[Stored records]
....

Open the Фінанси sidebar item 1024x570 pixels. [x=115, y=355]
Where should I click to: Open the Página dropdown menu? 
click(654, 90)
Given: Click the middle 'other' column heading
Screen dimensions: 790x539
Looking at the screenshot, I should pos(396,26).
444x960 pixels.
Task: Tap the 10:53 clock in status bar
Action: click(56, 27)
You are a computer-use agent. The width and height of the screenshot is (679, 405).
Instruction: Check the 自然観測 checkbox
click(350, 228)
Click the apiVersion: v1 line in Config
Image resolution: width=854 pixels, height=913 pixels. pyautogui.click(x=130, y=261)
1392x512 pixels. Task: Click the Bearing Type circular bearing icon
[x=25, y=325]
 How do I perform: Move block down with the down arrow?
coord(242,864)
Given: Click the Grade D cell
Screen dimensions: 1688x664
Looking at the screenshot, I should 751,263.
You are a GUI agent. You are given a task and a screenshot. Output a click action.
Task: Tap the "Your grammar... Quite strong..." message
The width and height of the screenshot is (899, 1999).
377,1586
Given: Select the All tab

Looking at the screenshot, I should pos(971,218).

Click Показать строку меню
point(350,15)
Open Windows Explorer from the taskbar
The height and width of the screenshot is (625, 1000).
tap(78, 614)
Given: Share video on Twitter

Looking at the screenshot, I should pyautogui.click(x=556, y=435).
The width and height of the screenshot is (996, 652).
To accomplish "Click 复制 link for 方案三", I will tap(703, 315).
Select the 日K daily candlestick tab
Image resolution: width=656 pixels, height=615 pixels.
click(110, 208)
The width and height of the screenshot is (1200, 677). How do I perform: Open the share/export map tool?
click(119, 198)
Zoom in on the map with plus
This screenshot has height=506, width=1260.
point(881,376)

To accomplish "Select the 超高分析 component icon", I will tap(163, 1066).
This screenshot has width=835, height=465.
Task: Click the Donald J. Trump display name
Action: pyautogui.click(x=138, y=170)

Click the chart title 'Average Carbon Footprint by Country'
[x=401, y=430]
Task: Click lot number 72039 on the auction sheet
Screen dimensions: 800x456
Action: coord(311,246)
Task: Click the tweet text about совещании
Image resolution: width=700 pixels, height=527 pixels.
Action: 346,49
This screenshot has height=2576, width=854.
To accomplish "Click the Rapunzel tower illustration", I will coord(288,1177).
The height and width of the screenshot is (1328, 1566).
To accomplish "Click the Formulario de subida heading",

....

## Work order
Only the lines from the one holding "Task: Click lot" through the end of the records should appear in the answer, each repeated exactly.

## Finished exercise
Task: Click lot number 72039 on the auction sheet
Screen dimensions: 800x456
Action: coord(311,246)
Task: Click the tweet text about совещании
Image resolution: width=700 pixels, height=527 pixels.
Action: 346,49
This screenshot has height=2576, width=854.
To accomplish "Click the Rapunzel tower illustration", I will coord(288,1177).
The height and width of the screenshot is (1328, 1566).
To accomplish "Click the Formulario de subida heading",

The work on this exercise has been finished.